Nikel Oversupply, Harga Pasar Terjun Bebas
Senin, 15 Januari 2024 13:14
Reporter : Ekadyana N. Fauzi
Ilustrasi harga nikel terjun bebas/TimDigo.id
Jakarta, DigoID-International Nickel Study Group (INSG), adalah sebuah lembaga organisasi analisis pasar nikel, organisasi ini memperkirakan sebanyak 239 ribu metrik ton (MT) nikel berpotensi tak terserap pasar pada tahun ini.
Alasan dari perkiraan tersebut adalah kelanjutan dari keadaan harga komoditas mineral logam yang paling dicari untuk transisi energi mendatang itu telah mengalami penurunan harga yang cukup dalam pada 2023.
Logam yang digunakan dalam baja tahan karat dan baterai kendaraan listrik tersebut memang tercatat mengalami penurunan lebih dari 40% sejak awal 2023 hingga akhir tahun.
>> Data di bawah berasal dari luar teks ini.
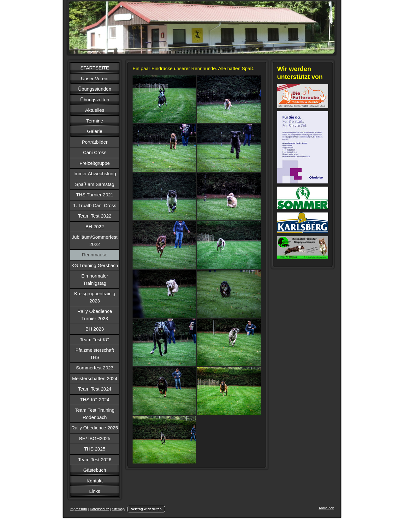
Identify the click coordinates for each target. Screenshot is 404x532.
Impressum (78, 509)
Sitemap (118, 509)
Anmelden (326, 508)
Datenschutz (99, 509)
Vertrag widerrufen (146, 509)
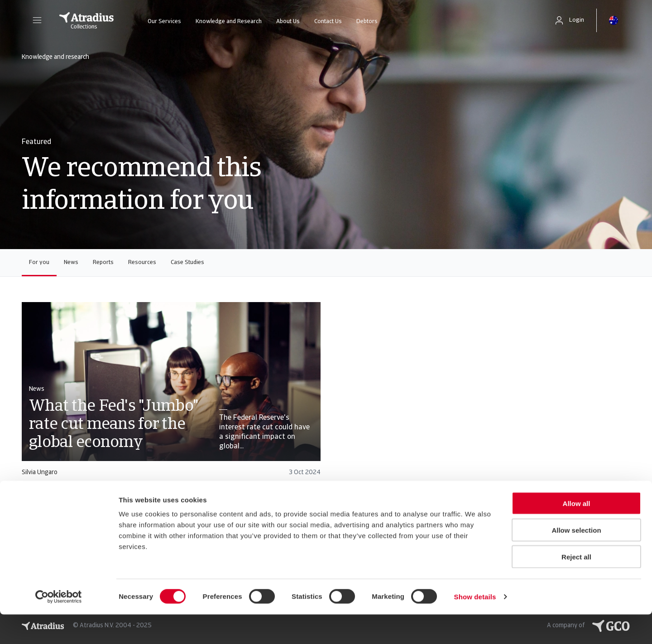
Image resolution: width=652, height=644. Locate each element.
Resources (142, 262)
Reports (103, 262)
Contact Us (328, 21)
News (71, 262)
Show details (475, 626)
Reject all (576, 586)
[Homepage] (86, 20)
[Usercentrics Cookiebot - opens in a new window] (58, 626)
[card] (171, 393)
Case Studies (187, 262)
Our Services (164, 21)
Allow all (576, 533)
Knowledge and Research (229, 21)
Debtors (367, 21)
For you (39, 262)
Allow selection (576, 559)
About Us (288, 21)
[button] (37, 20)
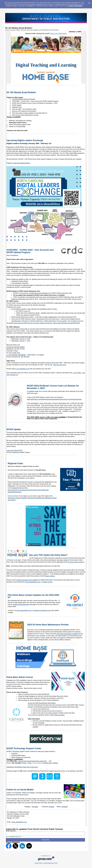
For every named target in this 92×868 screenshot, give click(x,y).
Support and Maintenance (21, 604)
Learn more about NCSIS (14, 450)
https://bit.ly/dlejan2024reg (22, 163)
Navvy (8, 572)
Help (56, 863)
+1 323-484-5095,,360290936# (16, 355)
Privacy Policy (39, 863)
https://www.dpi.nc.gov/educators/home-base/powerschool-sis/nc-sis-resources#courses (54, 399)
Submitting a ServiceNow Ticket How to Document (22, 767)
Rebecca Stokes (50, 576)
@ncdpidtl (35, 807)
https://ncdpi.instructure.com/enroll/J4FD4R (66, 323)
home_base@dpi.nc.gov (33, 582)
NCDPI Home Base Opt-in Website (27, 580)
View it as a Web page (58, 33)
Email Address (11, 831)
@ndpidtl (51, 807)
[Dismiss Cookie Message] (89, 2)
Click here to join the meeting (15, 347)
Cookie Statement (75, 6)
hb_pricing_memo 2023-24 (76, 562)
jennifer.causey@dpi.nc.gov (42, 610)
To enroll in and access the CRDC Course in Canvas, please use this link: (29, 323)
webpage (81, 440)
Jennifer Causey (47, 582)
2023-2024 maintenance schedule (67, 633)
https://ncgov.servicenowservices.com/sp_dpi (32, 761)
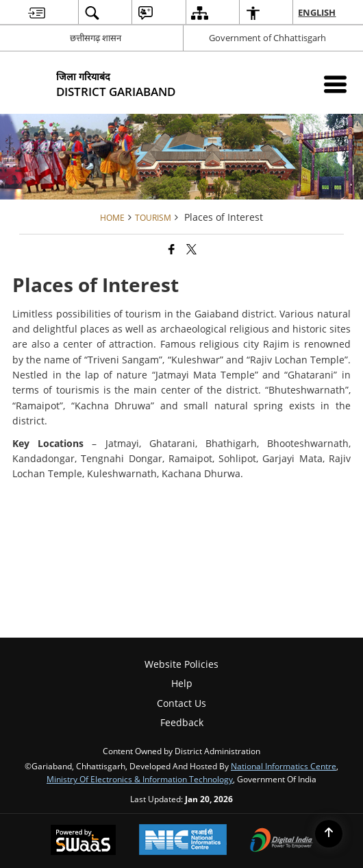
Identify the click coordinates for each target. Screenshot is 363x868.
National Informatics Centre (284, 766)
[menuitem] (36, 12)
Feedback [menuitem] (182, 722)
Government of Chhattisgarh (267, 38)
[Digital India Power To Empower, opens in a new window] (281, 841)
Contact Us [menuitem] (182, 703)
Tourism (153, 217)
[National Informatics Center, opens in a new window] (183, 841)
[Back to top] (329, 834)
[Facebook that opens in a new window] (171, 249)
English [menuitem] (317, 12)
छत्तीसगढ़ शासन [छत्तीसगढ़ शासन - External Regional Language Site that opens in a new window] (95, 38)
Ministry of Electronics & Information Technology (140, 779)
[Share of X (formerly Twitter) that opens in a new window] (191, 249)
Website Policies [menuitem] (182, 664)
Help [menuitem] (182, 683)
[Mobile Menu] (335, 84)
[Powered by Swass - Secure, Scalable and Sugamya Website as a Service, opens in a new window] (83, 841)
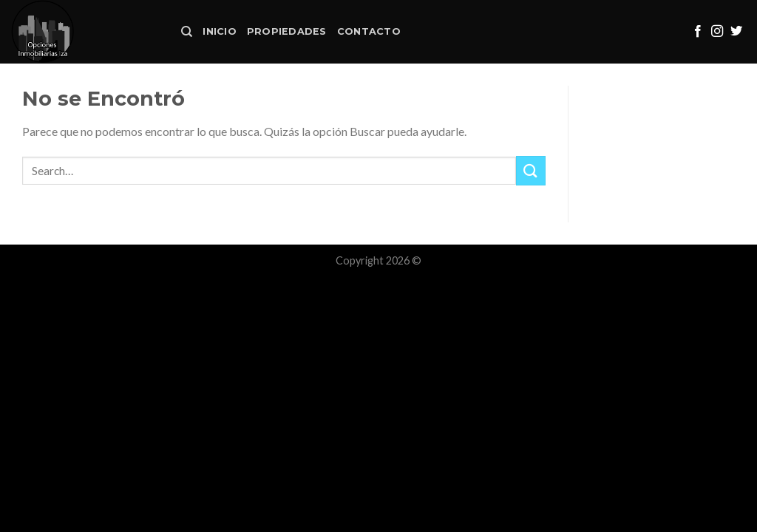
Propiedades (287, 31)
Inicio (220, 31)
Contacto (369, 31)
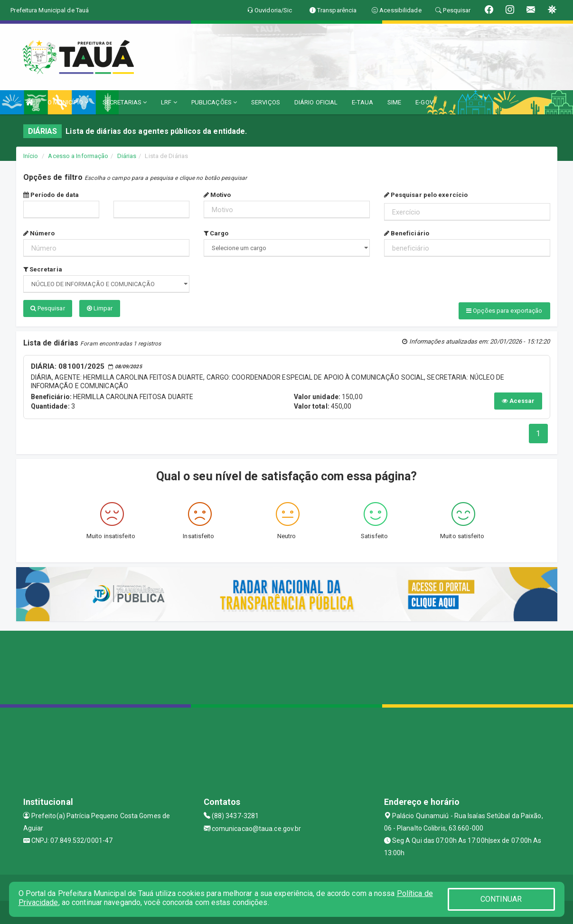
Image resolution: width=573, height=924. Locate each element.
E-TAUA (362, 102)
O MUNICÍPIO (68, 102)
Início (31, 156)
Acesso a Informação (78, 156)
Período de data (51, 195)
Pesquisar (47, 308)
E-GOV (424, 102)
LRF (169, 102)
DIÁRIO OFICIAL (316, 102)
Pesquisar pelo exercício (426, 195)
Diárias (127, 156)
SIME (394, 102)
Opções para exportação (504, 310)
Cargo (216, 233)
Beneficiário (406, 233)
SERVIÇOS (265, 102)
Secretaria (43, 269)
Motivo (217, 195)
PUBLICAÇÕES (214, 102)
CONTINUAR (501, 899)
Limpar (100, 308)
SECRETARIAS (124, 102)
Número (39, 233)
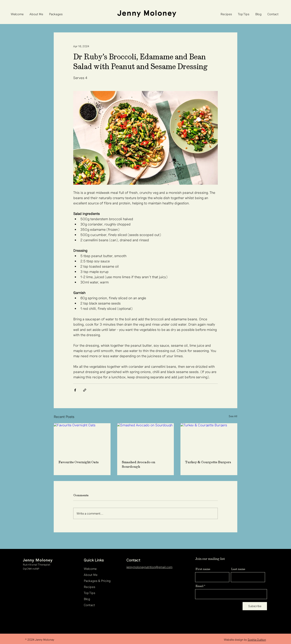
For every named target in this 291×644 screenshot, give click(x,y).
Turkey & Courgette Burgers (208, 462)
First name (203, 569)
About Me (91, 574)
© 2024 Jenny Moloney (40, 640)
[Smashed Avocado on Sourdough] (145, 439)
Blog (87, 599)
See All (233, 416)
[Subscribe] (255, 606)
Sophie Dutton (257, 640)
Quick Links (94, 560)
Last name (238, 569)
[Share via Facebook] (75, 390)
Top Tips (90, 593)
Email (199, 586)
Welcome (90, 568)
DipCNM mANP (31, 568)
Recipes (90, 586)
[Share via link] (85, 390)
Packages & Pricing (97, 580)
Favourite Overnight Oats (78, 462)
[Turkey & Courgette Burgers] (209, 439)
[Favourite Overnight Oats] (82, 439)
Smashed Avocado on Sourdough (139, 464)
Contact (89, 605)
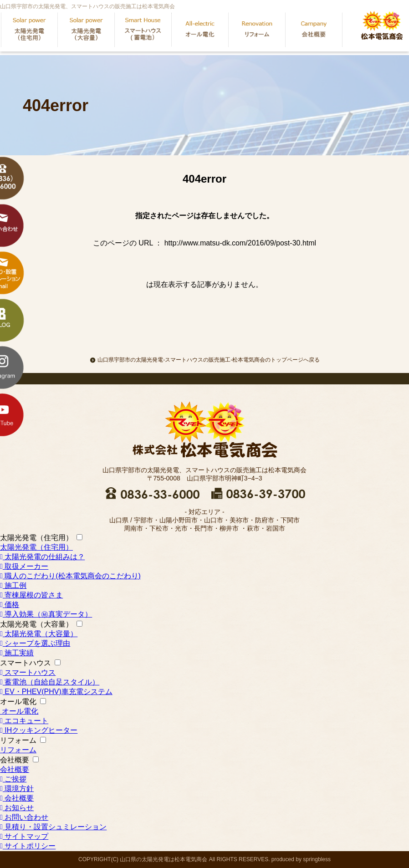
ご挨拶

INSG mencatat produksi nikel secara keseluruhan di dunia mencapai 3,06 juta MT pada 2022. Pada 2023 diperkirakan mencapai 3,41 juta MT, dan 3,71 juta MT pada 2024. Perkiraan itu tidak termasuk dengan kemungkinan gangguan produksi.
Produksi tersebut memang berbanding lurus dengan perkiraan penggunaan nikel dunia yang terus meningkat, sejalan dengan kemungkinan pertumbuhan ekonomi pada tahun ini, dan peningkatan penggunaan nikel dalam baterai EV untuk kendaraan bertenaga listrik.
INSG mencatat, permintaan nikel global telah mencapai sebesar 2,95 juta MT pada 2022, lalu sebanyak 3,19 juta MT pada 2023 dan diperkiraan mencapai 3,47 juta MT pada 2024.
"Oleh karena itu, saldo pasar implisit adalah surplus 104 ribu MT pada 2022, 223 tibu MT pada 2023 dan 239 ribu MT pada 2024," tulis INSG dalam siaran resminya, dikutip Senin, 15 Januari 2024.
Potensi tidak terserapnya nikel itu, kata INSG, juga diperkirakan imbas dari pelemahan ekonomi global, sejalan dengan pengetatan kebijakan moneter dan penurunan suku bunga dalam upaya menekan inflasi.
Anjloknya harga sejumlah komoditas mineral logam yang paling dicari untuk transisi energi memang di wanti-wanti akan mendatangkan malapetaka di dunia pertambangan akibat persediaan yang menumpuk berlebihan dipicu kekhawatiran akan defisit pasokan.
“Tidak ada yang ajaib tentang pasar bahan baku kendaraan listrik seperti litium dan kobalt: ketika harganya jatuh, proyek dan pasokan terhenti – sama seperti pasar komoditas lainnya,” kata Tom Price, kepala strategi komoditas di Liberum Capital, mengutip Bloomberg.
Selain nikel, Litium, logam ultra ringan untuk membuat baterai kendaraan listrik telah anjlok lebih dari 80% dari rekor tertingginya pada akhir 2022.
Kobalt telah kehilangan dua pertiga nilainya sejak puncaknya pada 2022 lalu. Indeks enam logam lain di LME juga telah turun lebih dari 5% pada 2023 lalu, dan bersiap untuk penurunan tahunan kedua di 2024 ini.